Since presenting a member’s statement at council on July 10th, both Akumalik and the rest of council have been rallying to address the problem. “I know that we approved some money to take another look at the water situation,” he said, “but that’s the immediate, bandaid to deal with the water.”
New concern over the city’s water supply was prompted when Akumalik paid a visit to Lake Geraldine. “When I went to check the water level of the lake, it had gone down drastically.

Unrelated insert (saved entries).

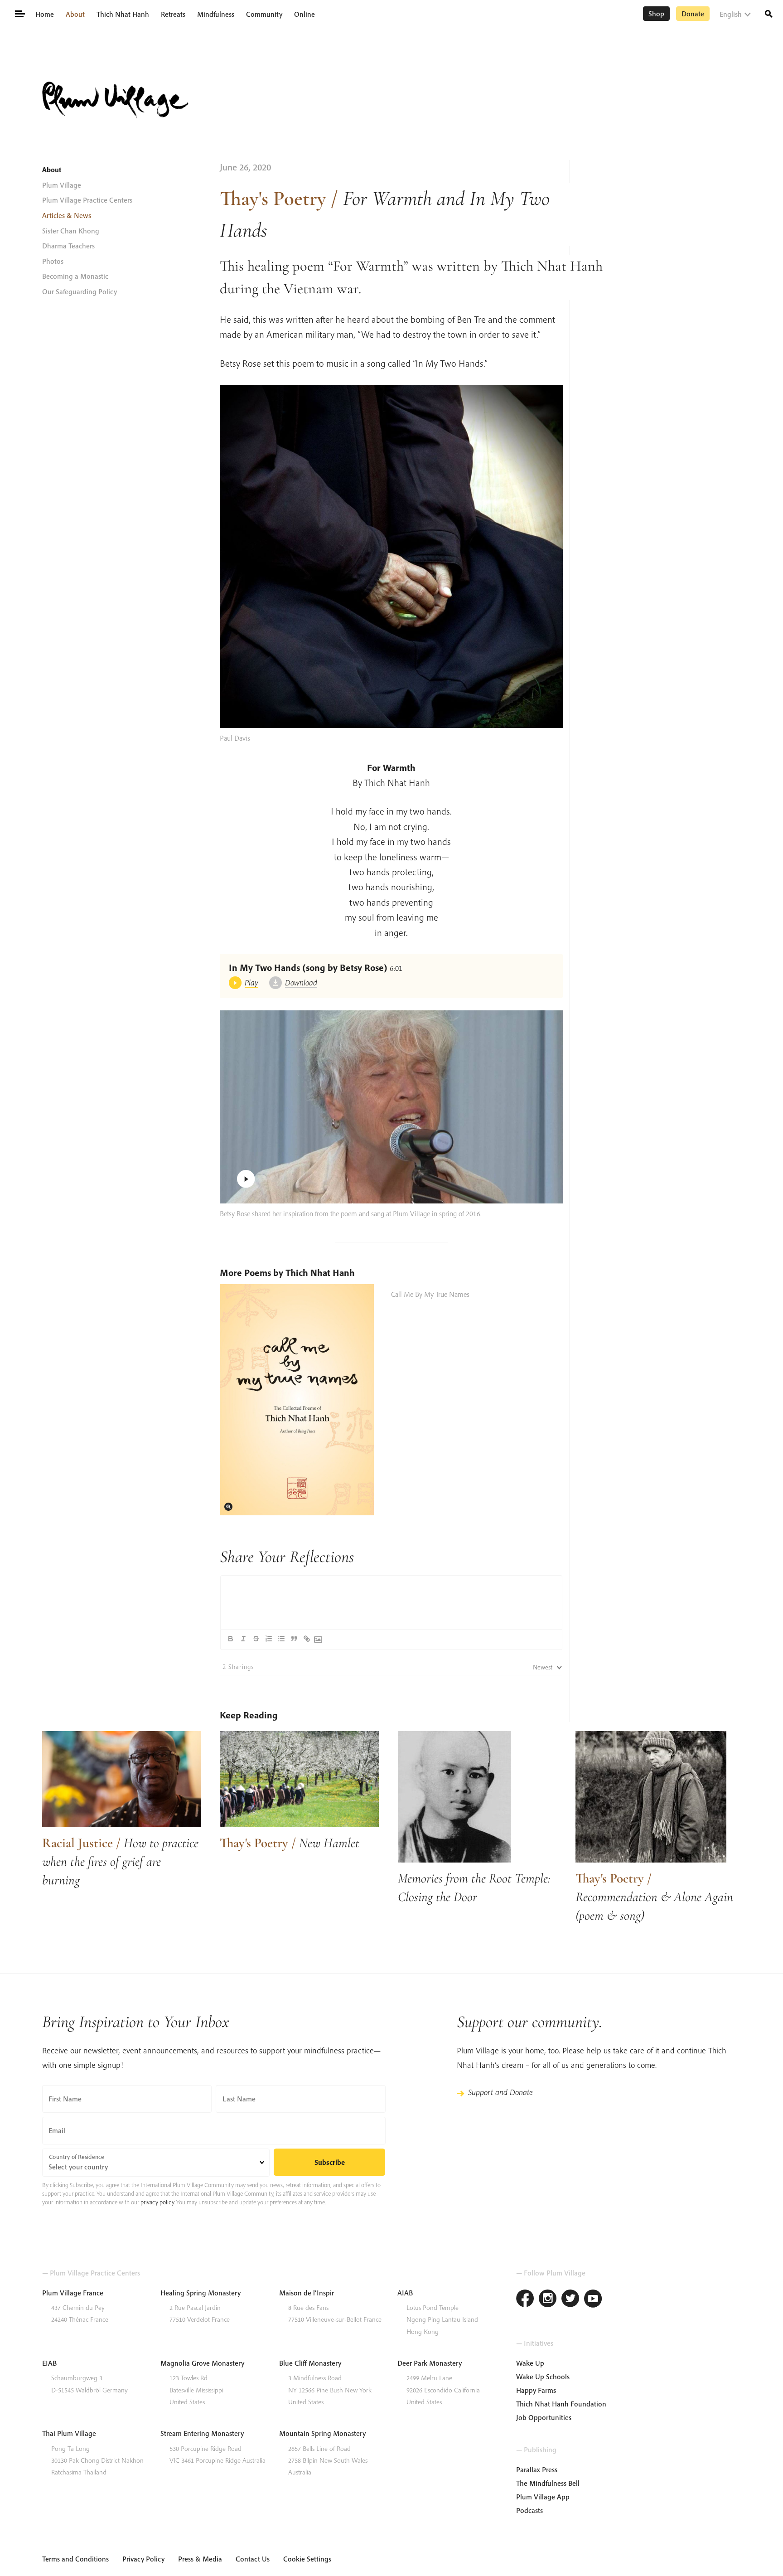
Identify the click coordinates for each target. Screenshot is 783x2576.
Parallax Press (536, 2469)
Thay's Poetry (273, 198)
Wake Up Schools (543, 2376)
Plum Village (61, 184)
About (75, 14)
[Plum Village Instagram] (548, 2299)
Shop (656, 13)
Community (264, 14)
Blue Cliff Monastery (310, 2362)
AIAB (405, 2292)
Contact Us (253, 2558)
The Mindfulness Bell (548, 2483)
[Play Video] (391, 1106)
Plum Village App (543, 2496)
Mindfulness (215, 14)
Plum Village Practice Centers (87, 199)
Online (304, 14)
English (731, 14)
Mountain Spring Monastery (322, 2433)
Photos (52, 261)
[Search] (768, 13)
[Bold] (230, 1638)
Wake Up (530, 2362)
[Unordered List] (281, 1638)
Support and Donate (500, 2092)
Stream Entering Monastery (202, 2433)
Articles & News (66, 215)
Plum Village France (72, 2292)
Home (44, 14)
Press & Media (200, 2558)
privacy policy (157, 2202)
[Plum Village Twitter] (570, 2299)
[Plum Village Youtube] (593, 2299)
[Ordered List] (268, 1638)
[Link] (306, 1638)
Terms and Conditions (75, 2558)
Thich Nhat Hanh (123, 14)
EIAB (49, 2362)
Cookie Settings (307, 2558)
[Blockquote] (294, 1638)
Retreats (173, 14)
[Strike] (256, 1638)
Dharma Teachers (68, 245)
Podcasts (529, 2510)
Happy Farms (536, 2390)
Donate (693, 13)
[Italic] (243, 1638)
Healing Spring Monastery (200, 2292)
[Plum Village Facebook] (525, 2299)
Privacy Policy (143, 2558)
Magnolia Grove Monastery (202, 2362)
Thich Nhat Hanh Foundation (561, 2403)
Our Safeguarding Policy (79, 291)
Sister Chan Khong (70, 230)
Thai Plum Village (69, 2433)
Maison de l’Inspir (306, 2292)
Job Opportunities (543, 2417)
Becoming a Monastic (75, 276)
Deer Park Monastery (429, 2362)
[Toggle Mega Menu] (19, 13)
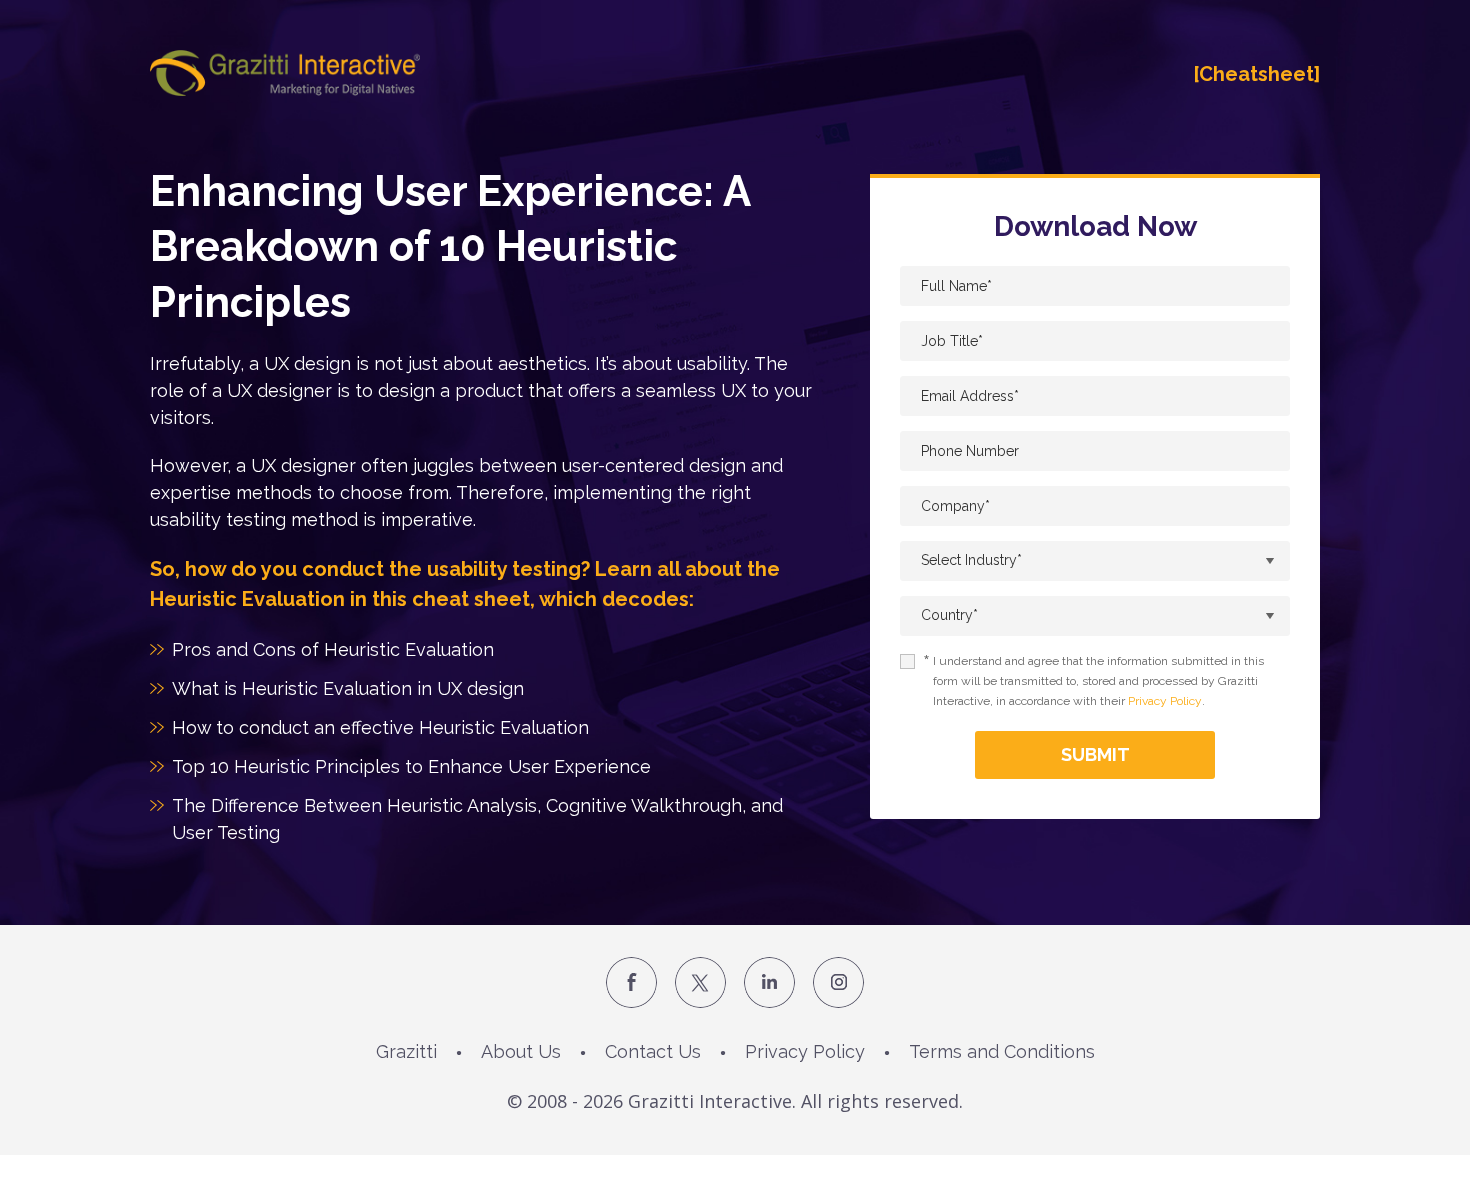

It used to overflow continuously, but now it’s gone down more than two metres,” he said. “So, I was just concerned that we might have a problem with the water.”
Due to a lack of action in mitigating the water supply shortage after the 2014 report, severe water shortages could affect Iqaluit in the near future, resulting both from a policy vacuum and the timelines required to implement large infrastructure solutions.
“Since I raised that issue a couple of weeks ago, the city has been working vigorously [on] how to deal with it. So, tonight we’re having a council meeting, and it looks like we’re going to have a presentation from one of the contractors,” said Akumalik. The presentation is expected to come from Colliers International who have been tasked with reassessing the situation.
“I think what I’m going to try and suggest is to tap into another lake. There is another lake bigger than the one we have right now further up north,” said Akumalik. Research from 2016 found that augmenting the supply to Lake Geraldine would help with the problem. However, without other mitigation efforts, such as policy support, a second supply source is likely to only move Iqaluit’s day zero down the road by a decade or two.
Akumalik remains confident, though. “The knowledge that we have up here, the traditional knowledge that we have, I think the lake is big enough, and it could easily be piped into the present lake, and we could have that water probably for fifteen or twenty years.”